夫に好きな人ができて「離婚してほしい」と

――夫から離婚してほしい、と言われました。夫に好きな人ができたそうです。40代も後半になってまさか、と固まってしまいました。私はこの世代でも初の総合職としてバリバリ働いてきたほうだと思いますが、夫が好きになった相手は癒やし系の若い女性でした。浮気ではありませんが、夫が私のような女とはもう一緒に過ごしたくないのだな、と思って離婚を決意しました。
――もういいかな、と思ったからです。夫は恥ずかしい話ですが、風俗へ通うクセがありました。私はそういうのをまったく受けつけないので、やめてほしいと何度も言ってきました。

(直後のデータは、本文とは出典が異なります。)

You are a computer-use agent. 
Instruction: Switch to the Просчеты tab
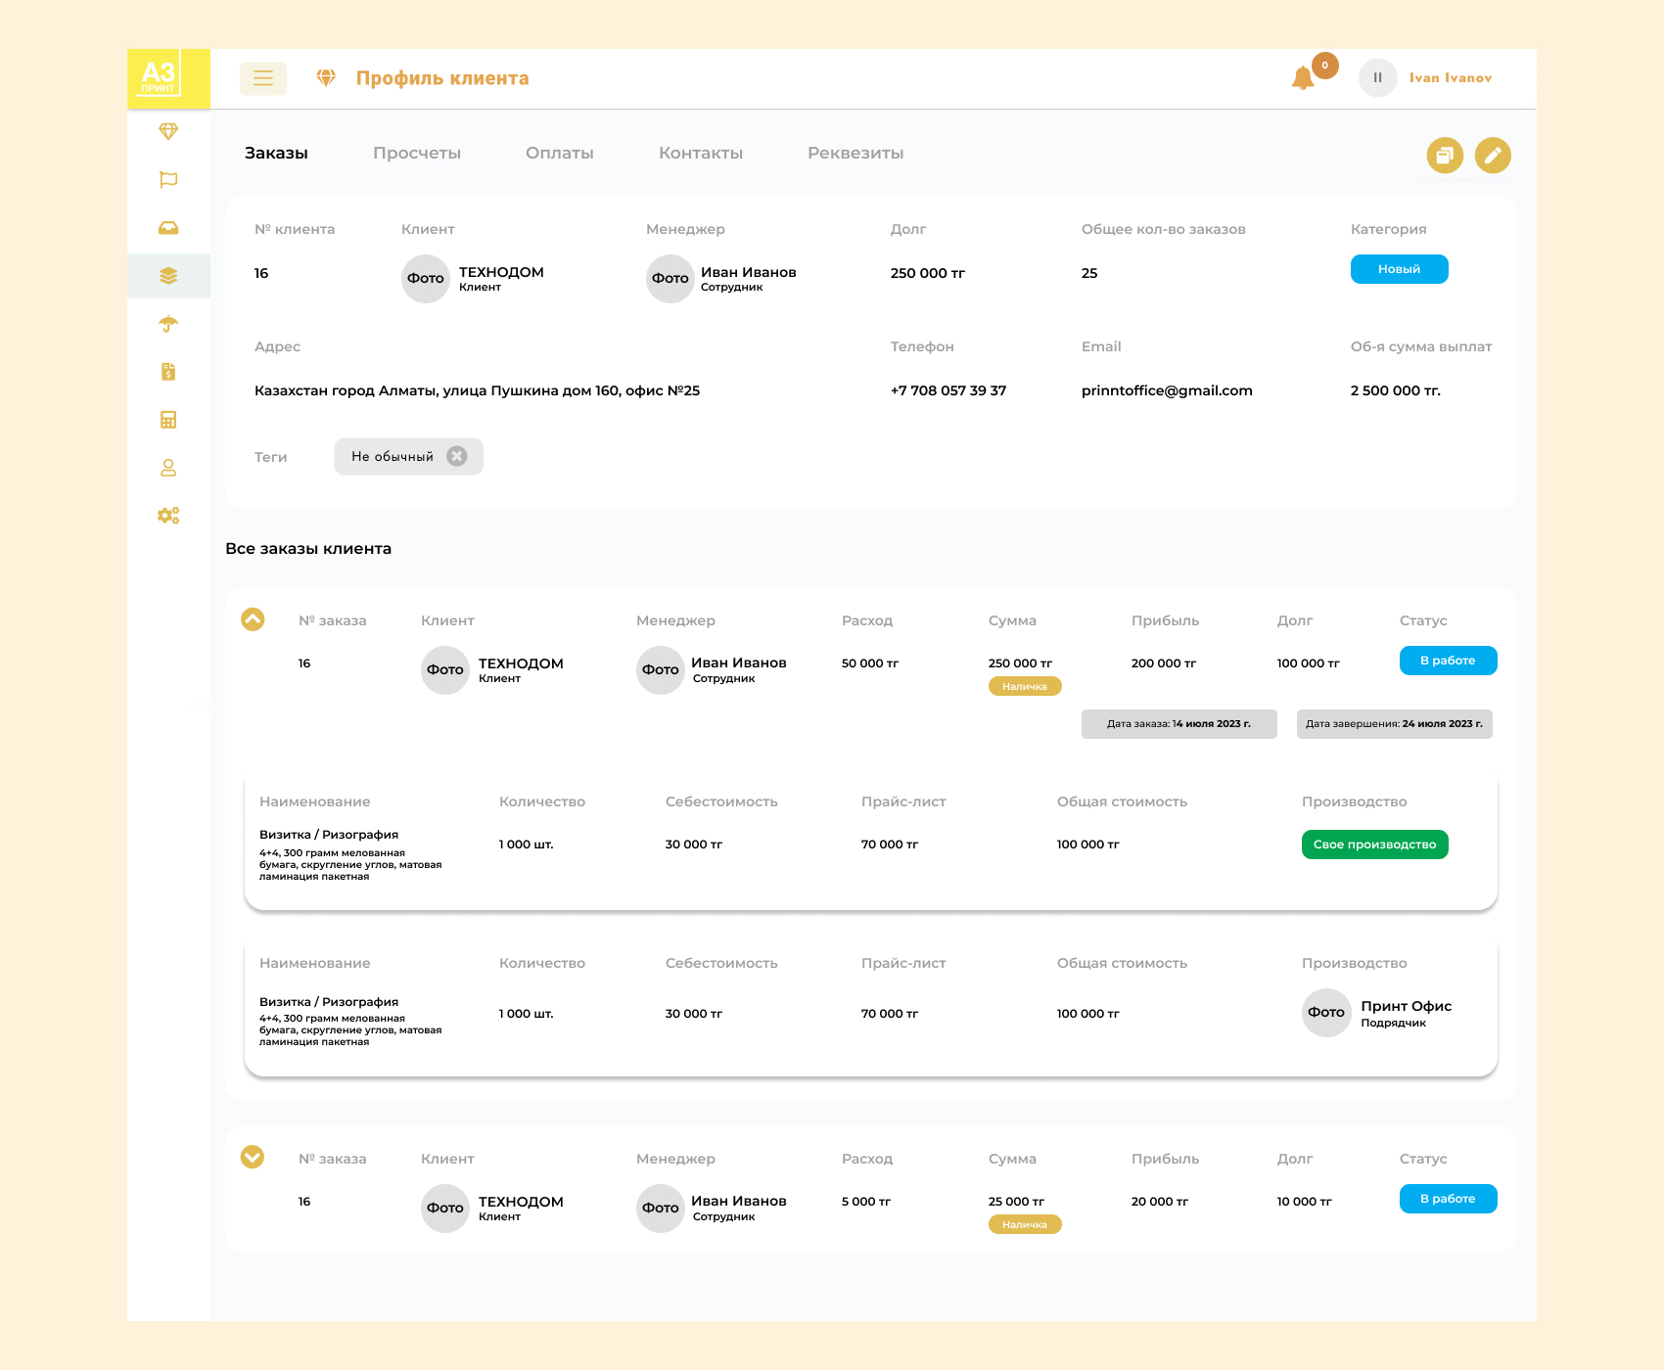coord(417,153)
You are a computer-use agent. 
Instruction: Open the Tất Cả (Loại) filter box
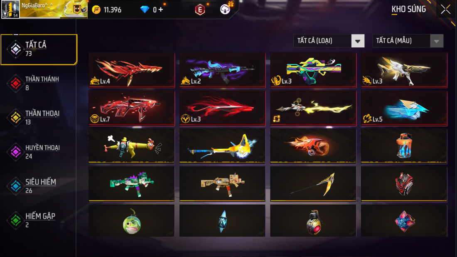329,41
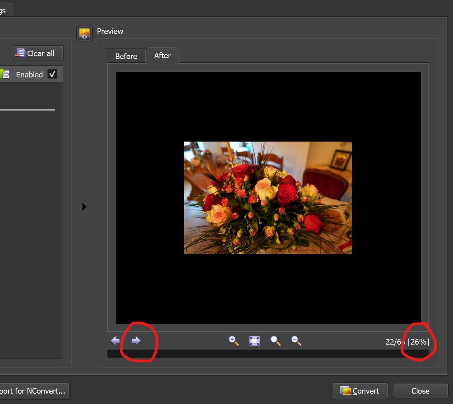Image resolution: width=453 pixels, height=404 pixels.
Task: Click the flower bouquet preview image
Action: 268,198
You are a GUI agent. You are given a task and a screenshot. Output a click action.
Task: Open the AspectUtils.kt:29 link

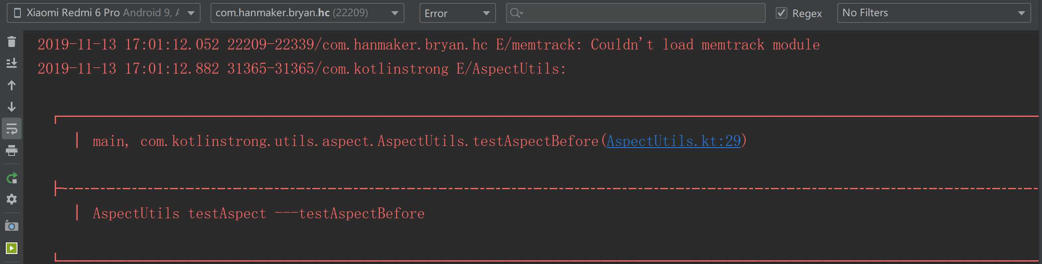coord(674,141)
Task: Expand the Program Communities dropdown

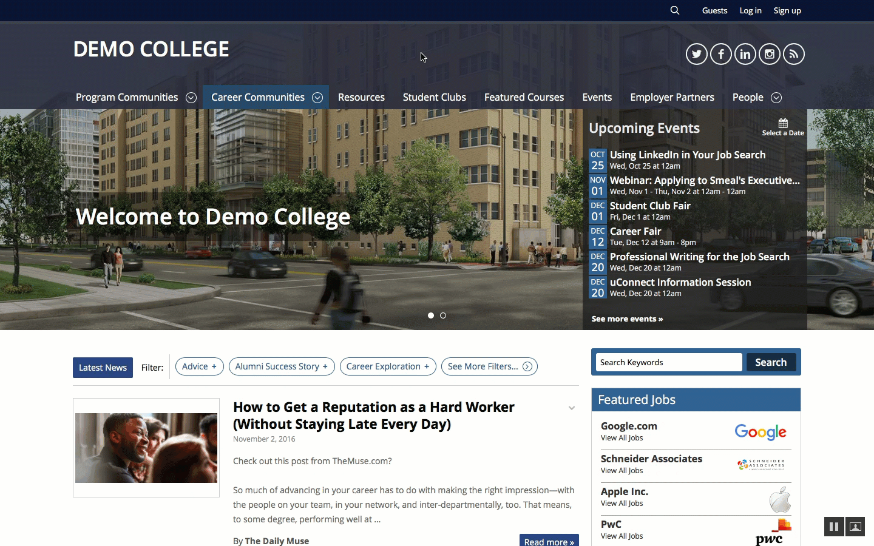Action: (x=191, y=98)
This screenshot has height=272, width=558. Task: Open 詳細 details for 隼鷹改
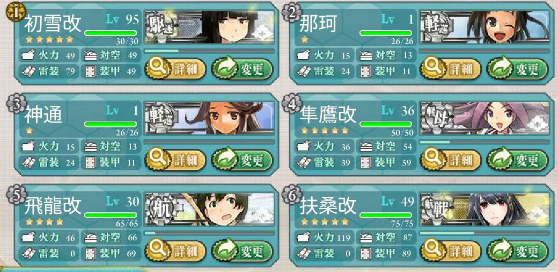451,160
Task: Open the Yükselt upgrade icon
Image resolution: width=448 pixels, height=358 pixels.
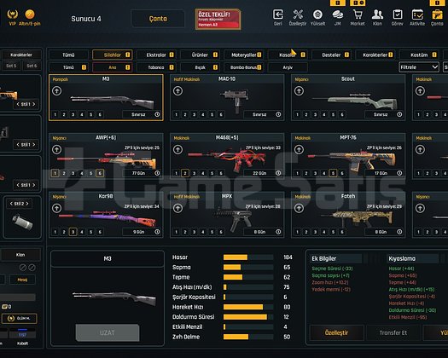Action: tap(317, 14)
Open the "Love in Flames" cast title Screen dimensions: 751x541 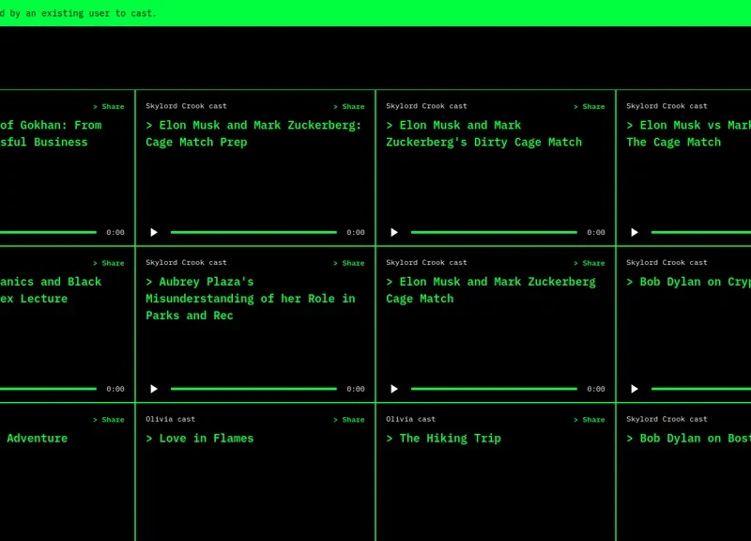tap(200, 439)
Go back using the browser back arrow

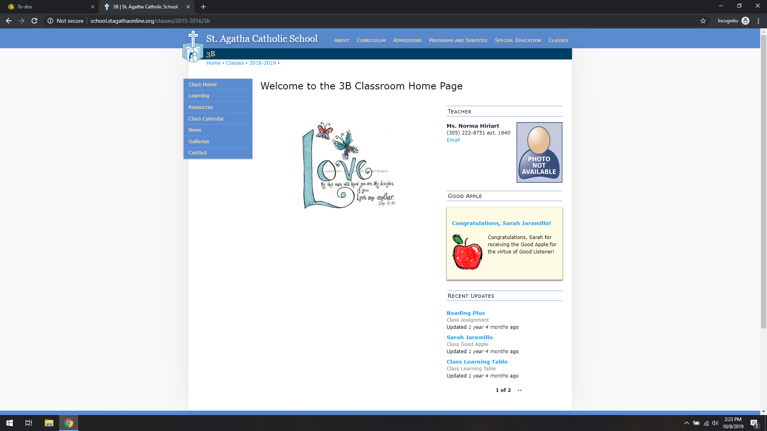click(9, 21)
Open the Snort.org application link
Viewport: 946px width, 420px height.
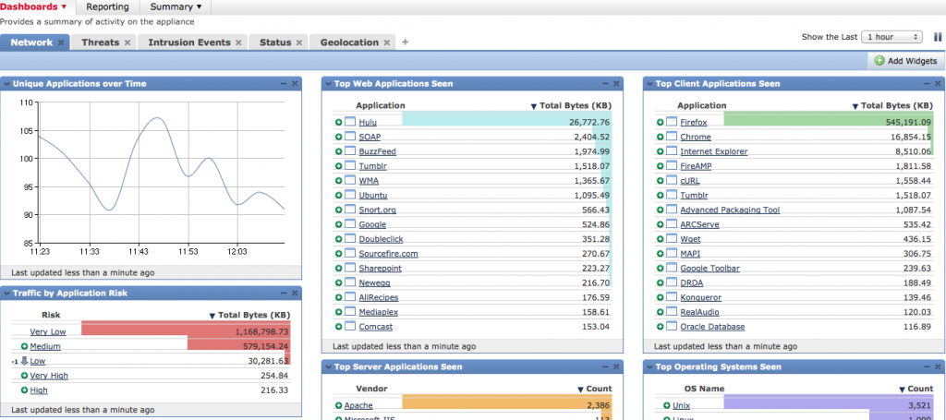(377, 210)
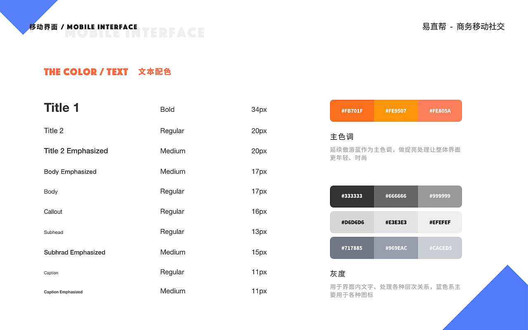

結婚前には親や友達へも相談しましたが、「それくらい許してやれ、結婚をやめるほどじゃない」「風俗は浮気じゃないんだから」と言われ、そうかもしれないと思いたかったのです。しかし、息子を妊娠中に(風俗へ)行かれたとき、何かがプツンと切れたというか、もう耐えている自分のことを嫌いになってしまいそうだから、別居は絶対にしよう、と思いました。それから2年かけて話し合い、離婚へ至りました。
※読みやすさ改善のため、改行や句読点、誤字脱字の編集を筆者が行いました。

また、どこからが浮気か、実母の介護にどこまでパートナーが相対すべきか、など、一概に「夫が悪い・妻が悪い」と断定できないようなケースが、ほかにも多数見られました。中にはDVや宗教、借金問題などさもありなん……といった事情もレポートに上がりましたが、それらは少数派。健康、経済、子育て、転職といった人生の重い課題に当たったとき、相手とのコミュニケーションがうまくいかないと、人は別れを選ぶ傾向にあるようです。

これは、「結婚した男女が感じる『幸せ』『不幸せ』のリアル」(6月9日配信)で紹介した筒井淳也教授が幸福度の調査で挙げていた「メンタルサポート」の説とも一致します。課題に直面したとき相手が信頼できる行動をとってくれないのであれば、メンタルサポートは望むべくもありません。そうして幸福度が下がり、不幸を感じた夫婦の何割かは離婚を選んでいくのです。